SEVIRI observations are complemented by retrieved layer heights from the active-sensor platform from the Cloud-Aerosol Lidar and Infrared Pathfinder Satellite Observation (CALIPSO). Mounted aboard the satellite is the Cloud-Aerosol Lidar with Orthogonal Polarization (CALIOP) that samples with 30 m vertical and 333 m horizontal resolutions. Here, the level 2 CALIPSO 5 km cloud-layer product (version 4.10) is used to detect FLCs with the algorithm developed by Cermak (2018) for the period of 13 June 2006–31 December 2017 (daytime and nighttime). The algorithm essentially detects low clouds with a cloud-top altitude of ≤2000m and a cloud-base altitude ≤500m above ground level. Additionally, spatial and temporal patterns of cloud-top height (CTH) are generated using the same data. Results are then aggregated to 2.5× 2.5 regions to increase the sample size as in Cermak (2018).

2.3 SCIAMACHY

The Scanning Imaging Absorption Spectrometer for Atmospheric Chartography (SCIAMACHY) sensor (Bovensmann et al.1999), aboard the Envisat platform, is used to infer cloud bottom altitudes. This is done using the fit of sunlight absorption by the strongest molecular band of oxygen (the A band), located in the near-infrared (NIR) between 750 and 770 nm (nominal spectral resolution 0.4 nm). The deployed algorithm Semi-Analytical CloUd Retrieval Algorithm (SACURA) (Rozanov and Kokhanovsky2004; Lelli et al.2012) exploits the constant vertical abundance of columnar oxygen so that any cloud intervening in the field of view of the sensor shields the gas column below, thus changing the depth of the A band. Concurrently, the increase of absorption by oxygen within a cloud due to multiple scattering is accounted for by calculating the single-scattering albedo of the atmospheric volume at 760 nm. In this way, with the knowledge of the cloud optical thickness (COT) computed at the non-absorbing channel (758 nm), the inversion of the measurement delivers the cloud geometrical extent. As long as the sensed cloud is single layered and has a constant liquid water content, the reported model error in CBH amounts to −200/350 m (Lelli et al.2011), which is paired to a CTH absolute error of ±250m (Lelli et al.2012, 2014). These errors are irrespective of COT, given CTH values <10km. However, the coarse footprint size of SCIAMACHY (60×40km at nadir) can degrade this assumption due to a likely heterogeneous cloud field sensed by the instrument. In this case, a set of filters ensures the extraction of a representative cloud sample from the unfiltered data record, discarding cirrus and multi-layer clouds. The procedure employed here is extensively described in Lelli and Vountas (2018) and 7 years (2003–2009) of retrievals at the SCIAMACHY overpass of ≈10:15 LT are aggregated monthly at a grid resolution of 0.5.

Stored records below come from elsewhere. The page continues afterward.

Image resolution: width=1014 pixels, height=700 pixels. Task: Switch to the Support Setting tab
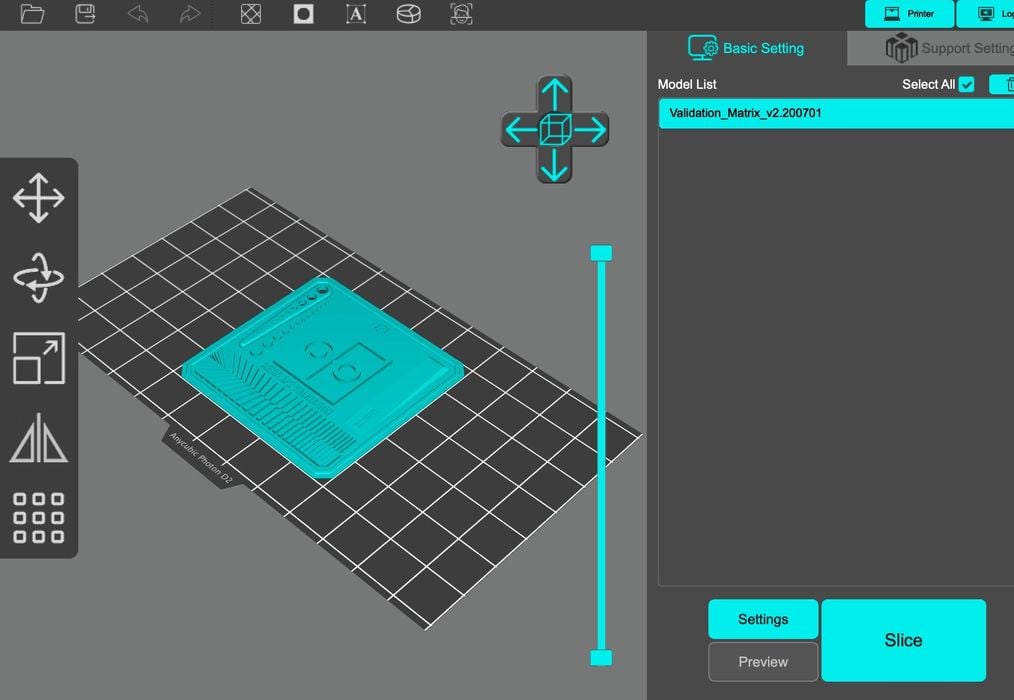pyautogui.click(x=948, y=48)
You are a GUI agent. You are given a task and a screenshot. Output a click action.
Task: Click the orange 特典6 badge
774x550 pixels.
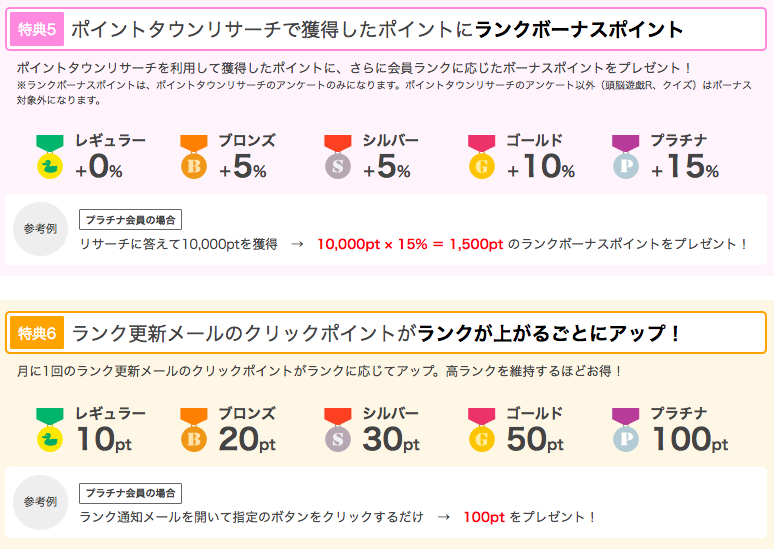pyautogui.click(x=37, y=333)
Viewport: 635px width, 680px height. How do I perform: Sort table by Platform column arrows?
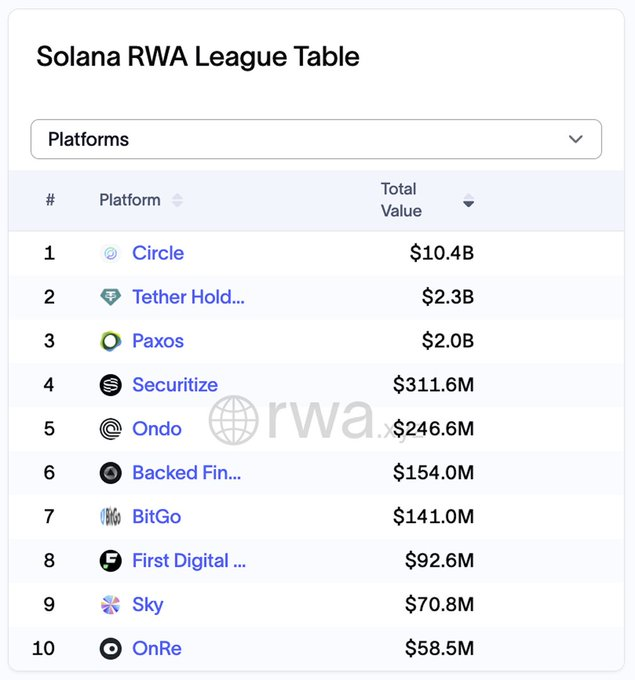(177, 200)
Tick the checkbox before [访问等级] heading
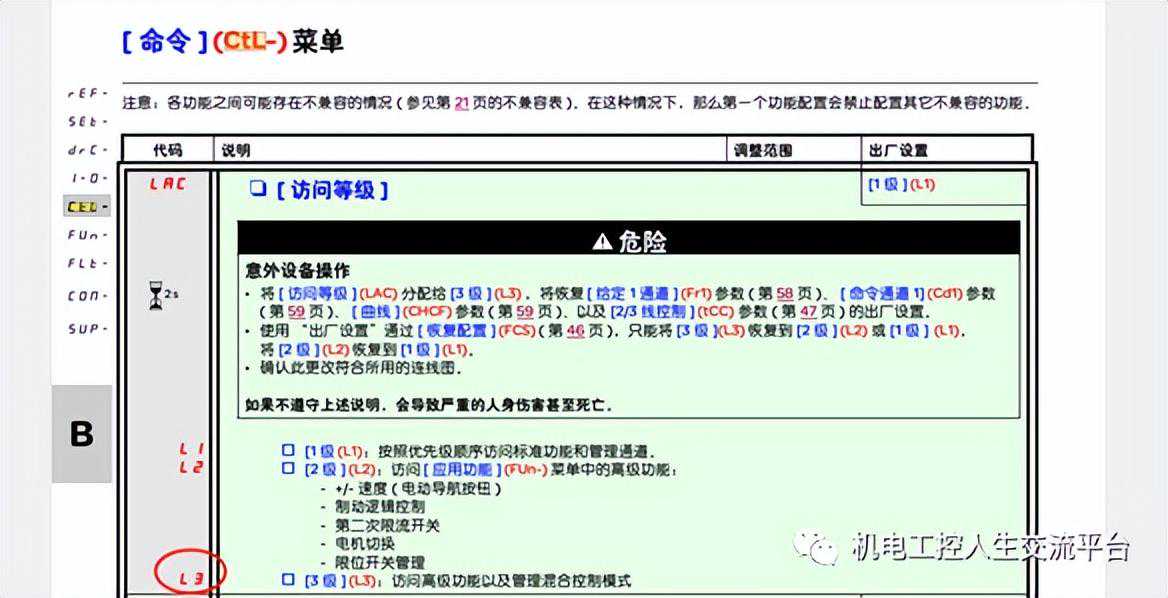This screenshot has width=1168, height=598. pos(257,188)
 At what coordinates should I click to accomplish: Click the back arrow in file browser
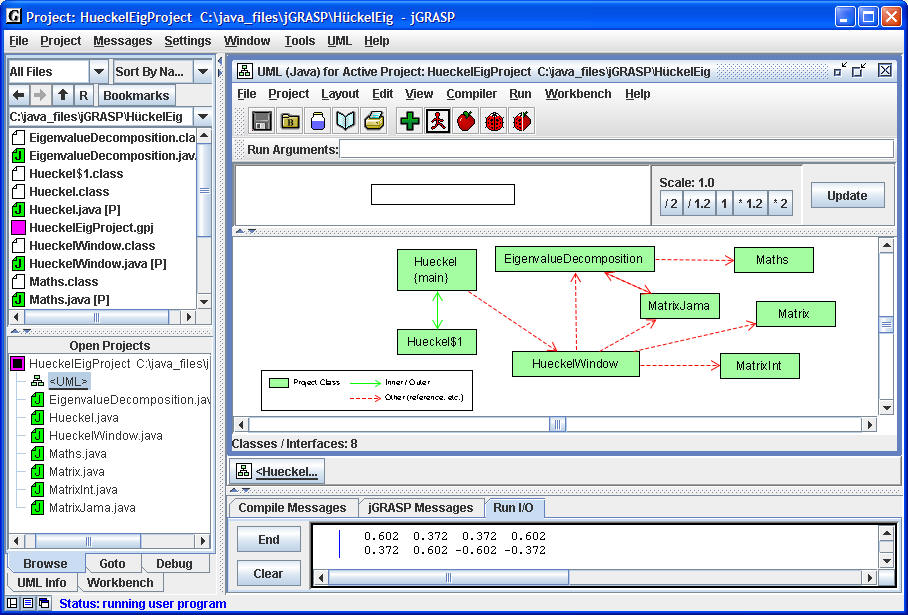19,95
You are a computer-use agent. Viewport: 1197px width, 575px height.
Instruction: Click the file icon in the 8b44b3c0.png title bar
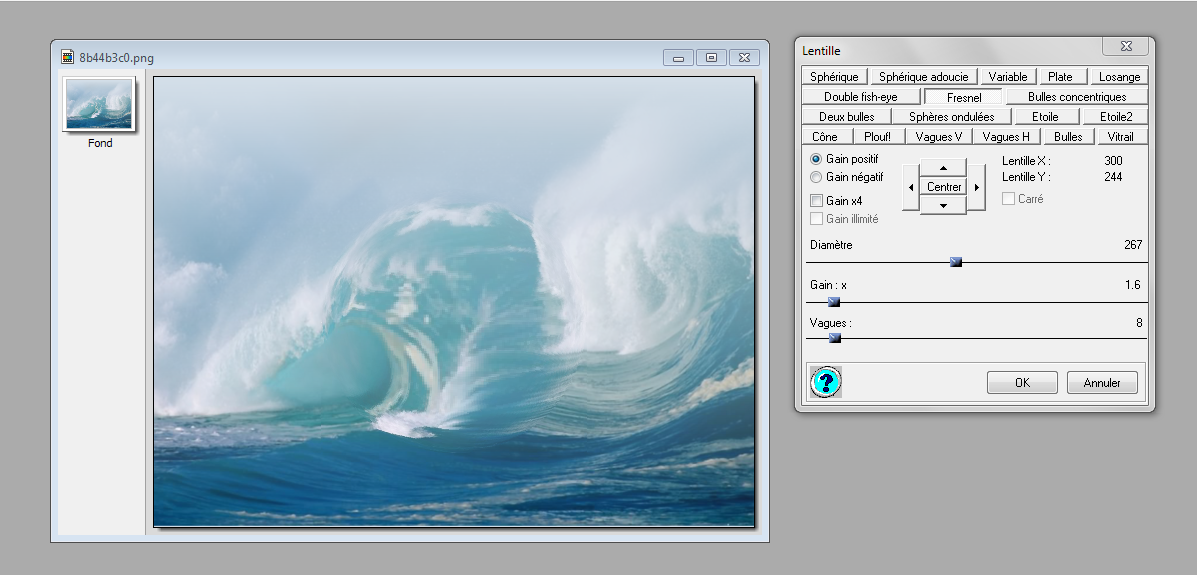[68, 57]
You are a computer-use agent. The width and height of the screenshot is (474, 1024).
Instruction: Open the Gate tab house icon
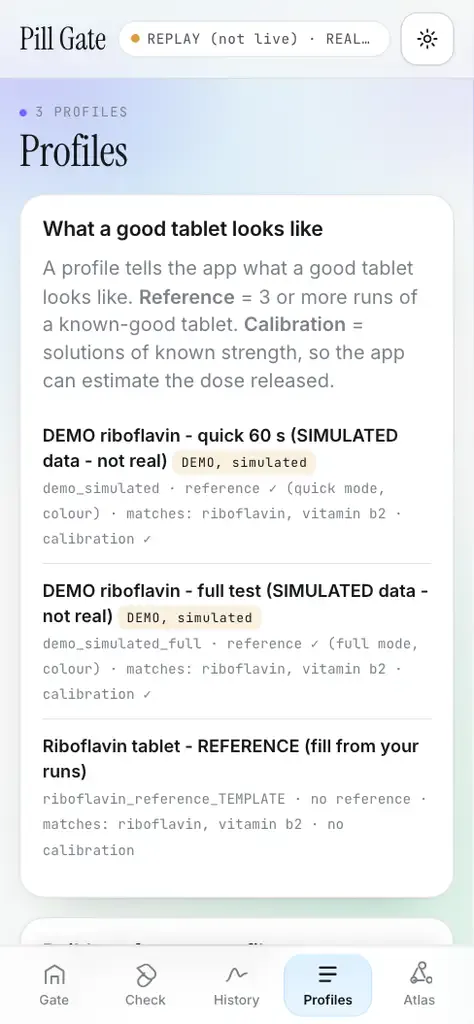coord(54,975)
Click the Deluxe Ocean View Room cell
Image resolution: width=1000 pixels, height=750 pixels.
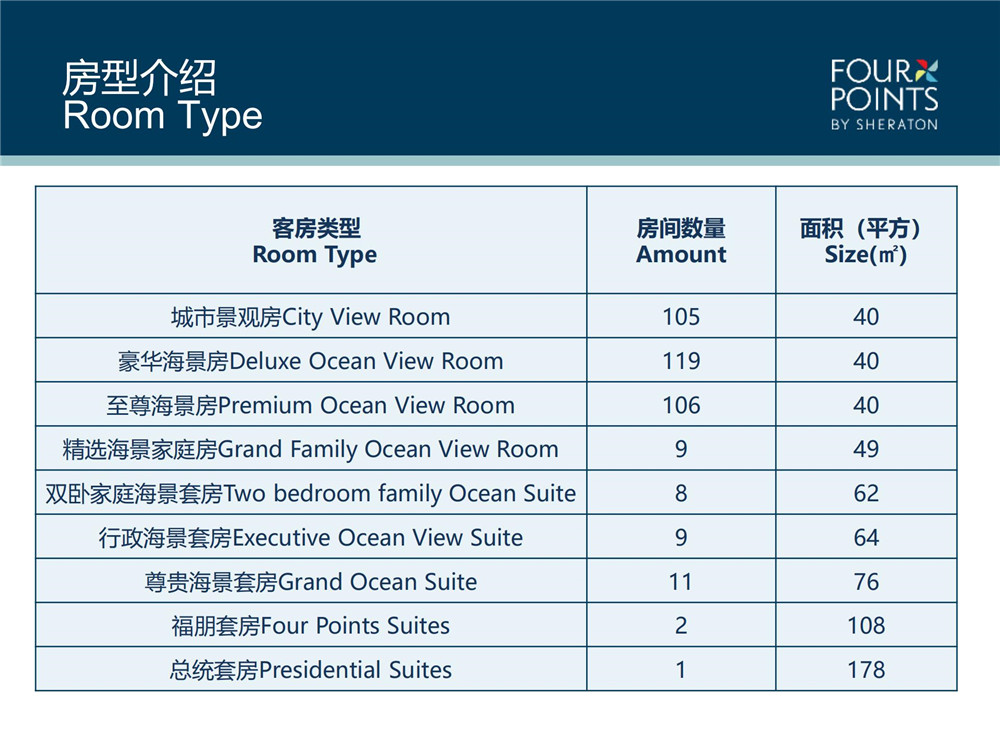coord(311,361)
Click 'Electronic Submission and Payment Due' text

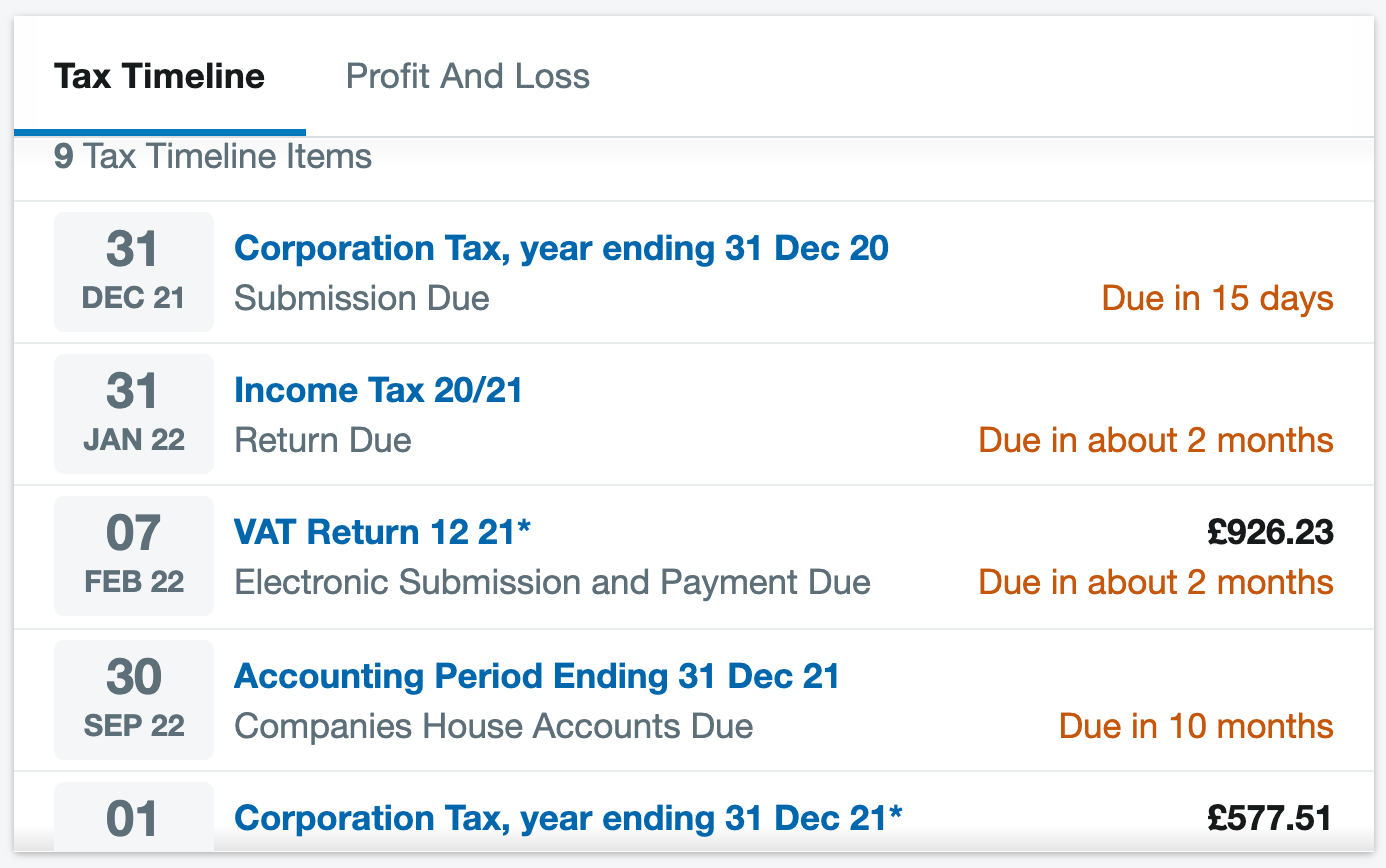[x=552, y=581]

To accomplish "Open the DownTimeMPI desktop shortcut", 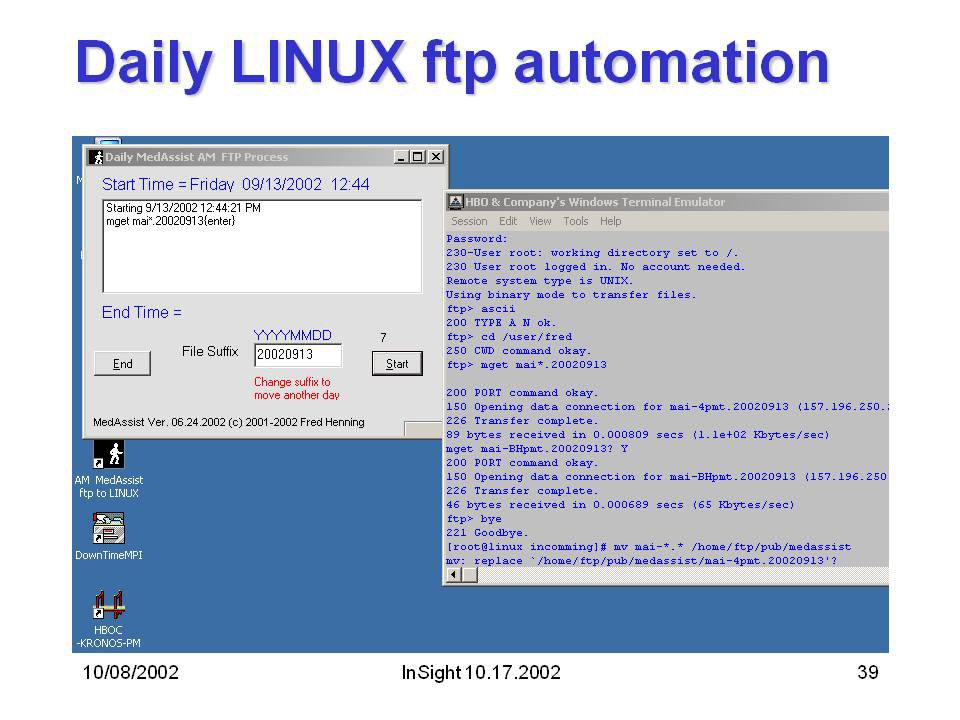I will (x=108, y=527).
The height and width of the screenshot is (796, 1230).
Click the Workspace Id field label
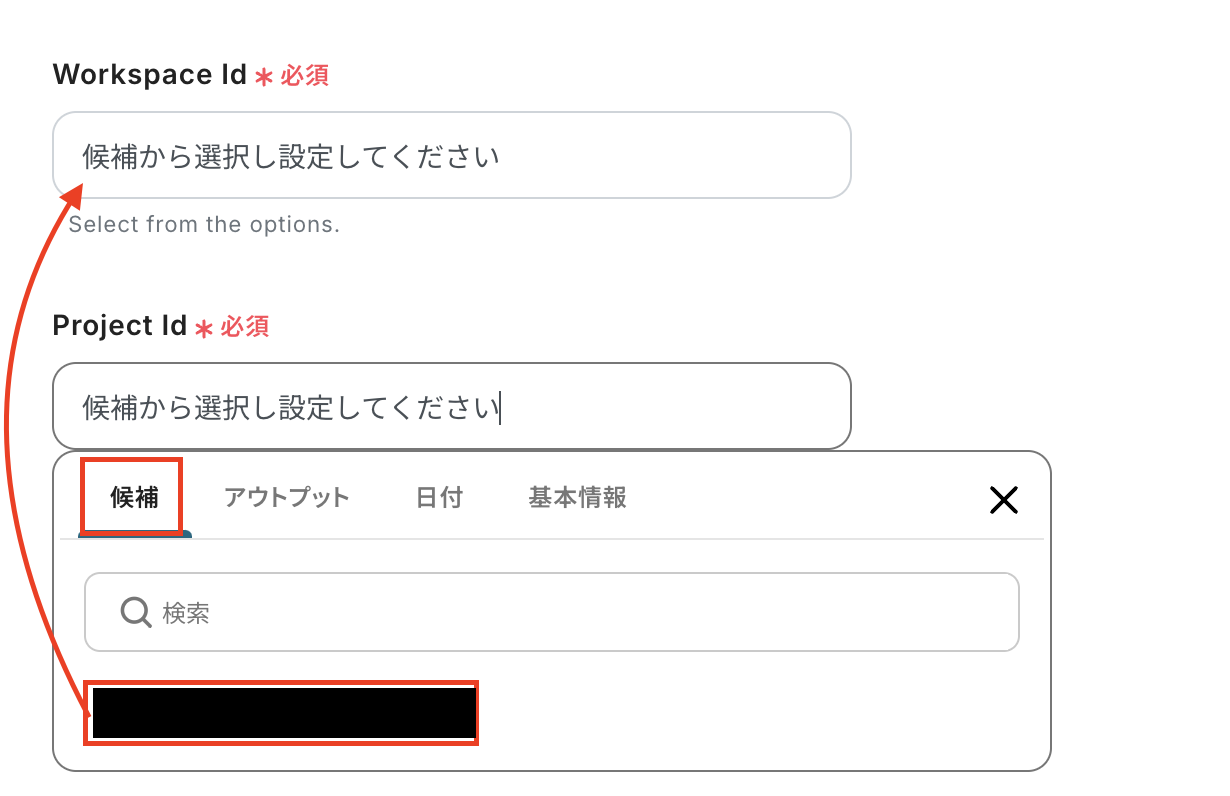coord(150,75)
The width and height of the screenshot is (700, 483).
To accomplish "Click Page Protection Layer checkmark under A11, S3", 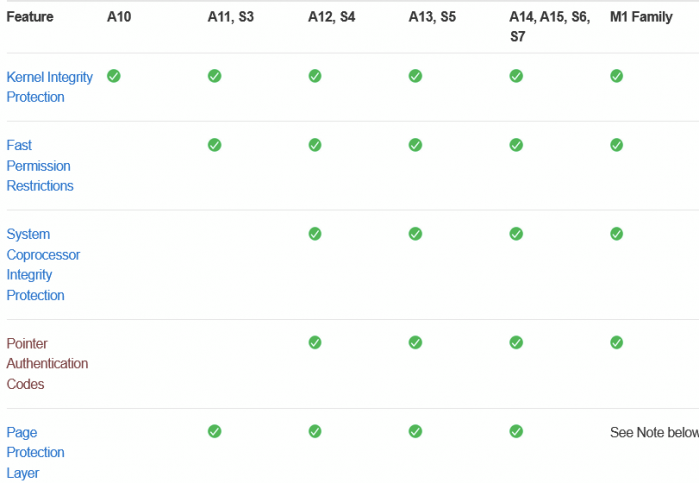I will coord(214,432).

2.4 Ground-based measurements

Overall, 3 years (2014–2017) of station measurements from the FogNet station network in the central Namib are used to gain insights into fog occurrence at the ground. As illustrated in Fig. 1b, the FogNet network consists of 11 automated meteorological stations that are aligned in two transects (N–S from 22.97 to 23.92 S and W–E from 14.46 to 15.31 E). FogNet was created as part of the Southern African Science Service Centre for Climate Change and Adaptive Land Management (SASSCAL) initiative to study fog occurrence and processes in this region (Kaspar et al.2015). The stations can be broadly classified by their geographic location into low-lying coastal stations (blue circles in Fig. 1b): all stations located <100m above sea level (a.s.l.); and inland stations (red circles in Fig. 1b): all stations located >300m a.s.l.), as well as a transition station (Kleinberg: KB).

Measurements of fog precipitation and relative humidity are combined to create a binary data set of fog occurrence. Fog precipitation measurements describe advected cloud water collected by a Juvik fog collector (Juvik and Nullet1995). The Juvik fog collector is an omnidirectional, cylindrical aluminium fog gauge, positioned at 1.5 m above ground. Measured fog precipitation depends on the near-ground liquid water content of fog and fog droplet size, and also scales with near-surface wind speed, as this determines the volume of air that perfuses the gauge (Frumau et al.2011). There can be a time lag between fog occurrence and measured fog precipitation due to the build-up time until the runoff of fog water occurs. Also, the instrument might not be sensitive in instances of very thin fog, as there is a lower limit of water needed for runoff. To reduce measurement-related uncertainties in the fog occurrence estimates, fog precipitation measurements are supplemented by observations of 2 m relative humidity (Campbell CS215) to create a binary fog product. The station measurements have a 1 min temporal resolution but are averaged in 15 min intervals for comparison with SEVIRI observations. Fog is counted whenever the average relative humidity during a 15 min interval exceeds 95 % or any amount of fog precipitation is measured during this time.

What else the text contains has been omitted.